Head and neck cancer radiosensitization by the novel poly(ADP-ribose) polymerase inhibitor GPI-15427.

BACKGROUND: In this study, we tested the ability of a novel poly(adenosine diphosphate ribose) polymerase (PARP) inhibitor, 10-(4-methyl-piperazin-1-ylmethyl)-2H-7-oxa-1,2-diaza-benzo[de]-anthracen-3-one (GPI-15427), to enhance the effect of radiotherapy in a xenograft model of human head and neck squamous cell carcinoma (HNSCC). METHODS: Human xenograft HNSCC tumors were established in female nude mice: animals were treated with orally administered GPI-15427 at varied doses prior to tumor irradiation. In vitro and in vivo apoptosis analyses and neutral single-cell gel electrophoresis (comet) assay were performed, with the "tail moment" calculated to evaluate DNA double-strand break damage. RESULTS: Orally administered GPI-15427 given before radiation therapy significantly reduced tumor volume, and cells demonstrated significantly elevated mean tail moments (indicative of DNA damage) and enhanced apoptosis both in vitro and in vivo, compared with radiation-alone and control groups. CONCLUSIONS: Use of the PARP-1 inhibitor GPI-15427 induced significant sensitization to radiotherapy, representing a promising new treatment in the management of HNSCC.

Retinoblastoma RB94 enhances radiation treatment of head and neck squamous cell carcinoma.

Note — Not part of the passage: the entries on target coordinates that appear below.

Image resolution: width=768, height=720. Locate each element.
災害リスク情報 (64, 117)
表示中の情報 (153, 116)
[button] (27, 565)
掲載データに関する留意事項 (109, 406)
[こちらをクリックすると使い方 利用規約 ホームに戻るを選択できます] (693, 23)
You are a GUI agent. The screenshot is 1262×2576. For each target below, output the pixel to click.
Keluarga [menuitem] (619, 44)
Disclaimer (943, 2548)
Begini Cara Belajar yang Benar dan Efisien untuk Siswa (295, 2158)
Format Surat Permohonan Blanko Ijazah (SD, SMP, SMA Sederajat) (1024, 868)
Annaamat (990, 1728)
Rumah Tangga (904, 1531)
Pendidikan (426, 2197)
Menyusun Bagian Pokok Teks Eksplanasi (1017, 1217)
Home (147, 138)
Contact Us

PURPOSE: To assess whether adenovirus-mediated retinoblastoma 94 (Ad-RB94) transgene expression enhances efficacy of radiation therapy (XRT) of human head and neck squamous cell carcinoma (HNSCC). EXPERIMENTAL DESIGN: The HNSCC cell lines (JHU006 and JHU012) were treated in vitro and in a nude mouse xenograft model with Ad-RB94, Ad-DL312 control vector, or untreated as mock control. Cell viability and tumor growth were evaluated and combined RB94/XRT antitumor activity was analyzed by measuring DNA double-strand breaks, apoptosis-associated early DNA fragmentation, and levels of RB-regulated cell cycle progression E2F1 transcription factor. RESULTS: Ad-RB94/XRT resulted in significant HNSCC cell growth inhibition compared with XRT alone or Ad-RB94 alone in vitro and caused significant tumor regression compared with XRT alone and Ad-DL312/XRT in JHU006 and with XRT alone, Ad-DL312/XRT and Ad-RB94 alone in JHU012 in vivo. Neutral comet analysis revealed that DNA damage was significantly elevated in cells treated with Ad-RB94 alone and Ad-RB94/XRT. Tumors treated with Ad-RB94 alone showed a striking increase in early apoptosis DNA fragmentation, and DNA fragmentation was further enhanced with XRT. In addition, levels of E2F1 were up-regulated by Ad-RB94/XRT combination, whereas Ad-RB94 alone did not affect E2F1 levels and XRT alone led to down-regulation of E2F1. CONCLUSIONS: A potent antitumor effect has been observed after Ad-RB94/XRT combination treatment in HNSCC xenograft tumors. Enhanced tumor regression correlated with increased apoptosis. Ad-RB94 treatment enhances the efficacy of XRT through tumor cell sensitization by arresting the cells at the radiation-sensitive G(2)-M cell cycle and via E2F1 up-regulation.